Seperti biasa, ceramah-ceramah keagamaan ini, yang semuanya dapat dikatakan bersumber dari ajaran islam, selalu menimbulkan argumen pro dan kontra. Ada yang mendukung, tapi ada juga yang menentang dan mengecam. Pro kontra ini tidak hanya terjadi di kalangan umat non muslim, tetapi juga di kalangan umat islam sendiri.

Pada tulisan ini kami tidak akan mempermasalahkan mereka yang mendukung ceramah para ustad tersebut, karena kami menilai dukungan mereka mempunyai dasar. Artinya, ada dasar untuk mendukung tausiyah para ustad itu.

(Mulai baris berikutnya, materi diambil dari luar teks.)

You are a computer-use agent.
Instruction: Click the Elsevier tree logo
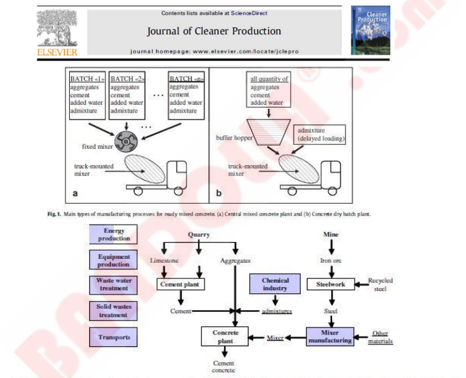(57, 28)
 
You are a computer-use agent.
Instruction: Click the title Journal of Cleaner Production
(214, 31)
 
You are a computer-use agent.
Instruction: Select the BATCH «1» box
(87, 94)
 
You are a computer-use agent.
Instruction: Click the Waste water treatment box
(113, 284)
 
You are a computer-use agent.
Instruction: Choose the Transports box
(113, 337)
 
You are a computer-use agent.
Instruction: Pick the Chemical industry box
(275, 284)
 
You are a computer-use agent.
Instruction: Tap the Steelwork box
(331, 284)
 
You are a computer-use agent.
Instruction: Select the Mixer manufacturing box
(330, 336)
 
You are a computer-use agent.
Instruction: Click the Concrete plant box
(225, 336)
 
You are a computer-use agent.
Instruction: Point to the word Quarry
(199, 235)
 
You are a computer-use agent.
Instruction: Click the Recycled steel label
(381, 285)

Majelis Ulama Indonesia (MUI) sendiri membela, baik secara terbuka maupun tertutup. Yang kami persoalkan di sini adalah mereka yang menolak bahkan mengecam.

Kerap terjadi orang mengecam atau mempermasalahkan ceramah para ustad tadi hanya dilandasi pada ketidak-sukaan akan isi ceramah, bukan pada kebenaran. Ketidak-sukaan itu akhirnya bermuara pada ketidak-sukaan pada pribadi ustadnya. Karena tidak suka, biasanya para ustad ini diberi label “wahabi” atau “islam radikal” atau “islam ekstrem”. Umumnya ketiga label tersebut mempunyai makna negatif. Orang yang diberi label tersebut adalah orang yang buruk atau jahat, sehingga harus disingkirkan.